Abstract
1. Introduction
2. Basic concepts
3. A new formulation for the Refueling Station Location Problem
4. The Branch&Cut approach
5. Computational results
6. Conclusion and outlook
Acknowledgments
References
Abstract
We consider the facility location problem of installing a refueling and recharging infrastructure for vehicles with a strongly limited driving range. For this purpose, a novel problem formulation is introduced that is based on an analogy to the well-known duality relationship of Max Flow and Min Cut. In order to optimally solve this problem, a decomposition-based Branch&Cut approach is developed that iteratively generates violated inequalities and so-called zero-half-cuts as specific cutting planes. A comprehensive computational study on two real-world road networks reveals that this considerable tightening of partial problems in each node enables an efficient enumeration process whereby even large scale instances are solved to optimality for the first time.
Introduction
This study deals with the planning of a refueling and recharging infrastructure for vehicles with a strongly limited driving range. While such networks exist for vehicles with traditional fuel combustion engines that have a substantially larger driving range, comparable infrastructures are still lacking in most countries for electric or alternative fuel vehicles. Hence, substantial efforts are being made to reduce these deficits and to establish these vehicles in the market (Upchurch, Kuby, & Lim, 2009). Primarily, these efforts relate to the establishment of a competitive refueling and recharging infrastructure on a nationwide basis (Chung & Kwon, 2015; Lim & Kuby, 2010).
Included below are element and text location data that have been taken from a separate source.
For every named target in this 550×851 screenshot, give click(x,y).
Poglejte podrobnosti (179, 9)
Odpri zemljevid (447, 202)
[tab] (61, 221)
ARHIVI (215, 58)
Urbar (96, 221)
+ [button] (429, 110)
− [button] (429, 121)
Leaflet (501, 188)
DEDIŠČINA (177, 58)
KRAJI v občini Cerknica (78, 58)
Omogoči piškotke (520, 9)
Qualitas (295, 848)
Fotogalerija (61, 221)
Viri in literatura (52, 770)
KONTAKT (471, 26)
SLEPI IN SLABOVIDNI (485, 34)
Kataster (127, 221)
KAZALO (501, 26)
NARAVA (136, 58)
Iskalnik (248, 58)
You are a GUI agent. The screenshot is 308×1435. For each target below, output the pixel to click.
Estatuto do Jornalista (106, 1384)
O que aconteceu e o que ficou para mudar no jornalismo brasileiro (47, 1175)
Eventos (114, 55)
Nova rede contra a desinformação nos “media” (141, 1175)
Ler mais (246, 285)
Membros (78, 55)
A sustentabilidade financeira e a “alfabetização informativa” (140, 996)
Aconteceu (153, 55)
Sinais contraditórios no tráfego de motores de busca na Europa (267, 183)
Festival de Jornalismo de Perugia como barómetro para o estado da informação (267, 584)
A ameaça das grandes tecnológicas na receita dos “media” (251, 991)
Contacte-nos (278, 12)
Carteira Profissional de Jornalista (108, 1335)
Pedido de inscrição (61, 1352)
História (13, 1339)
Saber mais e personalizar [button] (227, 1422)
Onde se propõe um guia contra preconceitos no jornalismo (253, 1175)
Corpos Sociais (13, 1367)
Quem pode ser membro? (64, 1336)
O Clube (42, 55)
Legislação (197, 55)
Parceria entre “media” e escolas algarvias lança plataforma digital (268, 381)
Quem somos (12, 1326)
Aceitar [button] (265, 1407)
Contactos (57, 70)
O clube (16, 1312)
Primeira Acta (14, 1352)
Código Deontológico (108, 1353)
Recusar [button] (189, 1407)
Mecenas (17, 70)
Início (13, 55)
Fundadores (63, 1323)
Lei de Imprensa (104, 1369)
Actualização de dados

From this perspective, the present study considers a specific facility location problem that pursues a maximal coverage of the expected travel demands of potential customers by opening a limited number of refueling or recharging stations (henceforth referred to as stations) in the network. The quality of a found network structure is measured by the attained fulfillment degree of the total demand of all customers, in what follows denoted as the service level. Alternatively, one may seek to develop a network structure that attains a predetermined service level with a minimum number of opened stations. The model defines the demand to be covered by OD-pairs, i.e., combinations of an origin and a destination of travel, weighted by an estimated number of corresponding customers.